52 SAIL AWAY



Sunday October 28th

“No tracers,” Sam repeated, her gun to Lo Prang’s head. “Your boss is coming with me. I find a tracer, he dies. Badly.”

“No tracers,” Lo Prang echoed, calmly, agreeably.

His men nodded, kept on loading the last of the food and fuel and gear onto the stealth boat in this hidden cove. It was a smuggling craft, a low, skinny, quiet affair, with a sonar absorbent hull and a chameleonware upper shroud. If anything could get her up the coast and to the island she’d seen in that soldier’s mind – Apyar Kyun, the Blue Island – this was it.

Lo Prang’s two razor-nailed slave bitches watched her, still in their party dresses from the night before, their blades extended. Murder was in their eyes. The claw marks one of them had cut down her back ached. This was personal for them. If she crossed their paths again, they’d do their worst.

“Time to go,” Sam said. She stood, dragged Lo Prang up with her, propelled him forward towards the low cigar of a vessel, her free hand on the cuffs that bound his wrists behind his back. Now was the time of maximum danger. Transitions are points of vulnerability, Nakamura had taught her. If they were going to try to take her, it was now or never…

But she and Lo Prang made it onto the boat unharmed.

Sam pushed Lo Prang forward, away from her, towards the driver’s seat. “Drive,” she said.

An hour later they were past the island of Koh Phayam, a few hundred yards off shore, and on their way towards the Burmese border.

“You could have done this the easy way, Jade,” Lo Prang told her. “I meant what I told you. If you joined my household, you’d be happy.” He gestured with his cuffed hands towards his head. “A little tweak here and there. All this stress? All this hardship? I could have taken care of whatever problem you have. And you’d have contentment, the satisfaction of having a purpose in life, of knowing what it was, of having a master who loved you.”

Sam stared at Lo Prang and shook her head.

Lo Prang smiled. “Trust me, Jade. I’ve never had happier staff than I do now. They come to me willingly, for what I can give them, for the satisfaction, the peace and contentment. Even the whores are happy.”

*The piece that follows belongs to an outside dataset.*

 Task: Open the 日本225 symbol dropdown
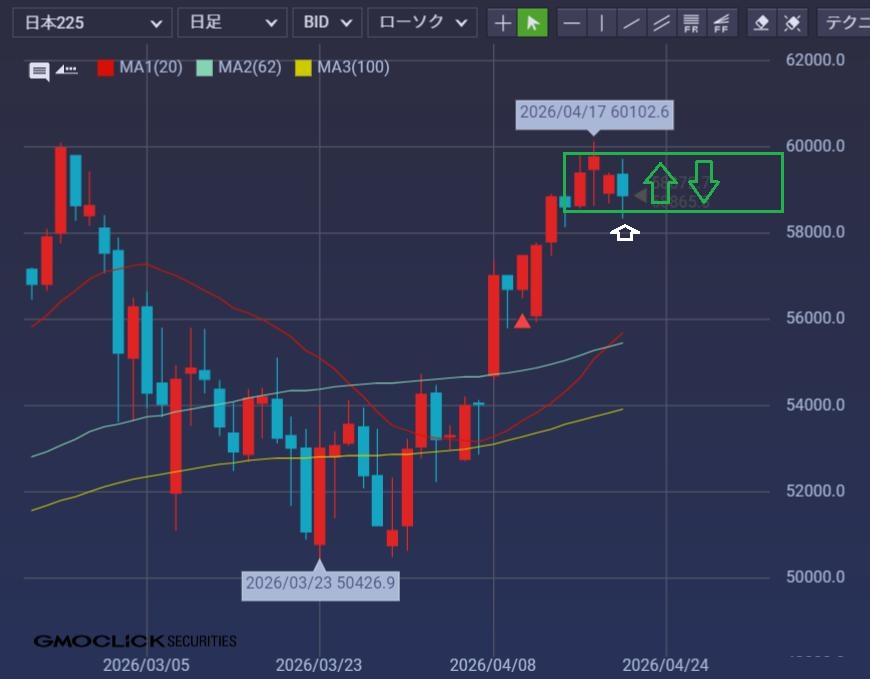tap(91, 23)
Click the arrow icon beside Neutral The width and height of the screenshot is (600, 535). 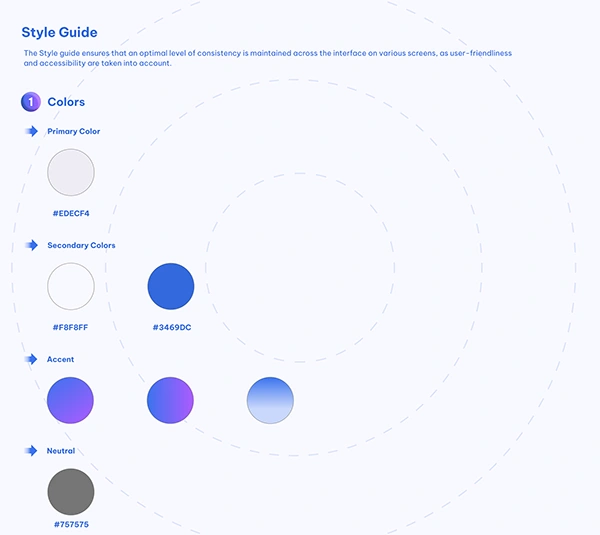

Sam shuddered. “There are more important things than happiness,” she told the man. “Doing the right thing. Doing what matters.”

Lo Prang smiled at her. “The right thing? What matters? Those are just patterns in your brain, Jade. A few tweaks, and your right thing would be mine.”

“Not in this lifetime,” Sam told him.

Lo Prang shrugged. “You’ll change your mind one day. I’ll be waiting.”

They were leaving Koh Phayam behind now. It was time to make a choice.

Only kill when you have to, Nakamura had taught her. Spare the lives you can, even of your enemies. You never know when someone might do the same for you.

“Do you swim?” Sam asked Lo Prang.

The mob boss turned to look at her again, and snorted in amusement.

“And here I was looking forward to a vacation in Burma with you, Jade,” he replied.

“You’d just slow me down.” She smiled at him, sweetly, then tossed him the keys to his wrist and ankle cuffs.

Lo Prang snatched the keys from the air, snorted again, then killed the boat’s engine and uncuffed himself.

He stood, afterwards, the cuffs in his hand, weighing them. Weighing the option of attacking her, Sam suspected. She shook her head ever so slightly, and Lo Prang smiled, dropped the cuffs, and took off his shoes and shirt.

He stood at the edge of the boat, looked into those waters and towards the shore. Then he turned to her. “I’ll see you again, Jade.”

“Not if I see you first,” Sam replied, gesturing with the gun once more.

Lo Prang smiled. Then he dove into the blue waters, and started swimming for shore.

Sam watched until he was a dozen yards away, then she steered the boat further out to sea, towards the string of small uninhabited islands on the horizon. She’d need to find a place to hide until the sun went down. Perhaps to sleep. Then, when night came, she’d be on her way, and toward her target, Apyar Kyun, three hundred miles up this militarized coast.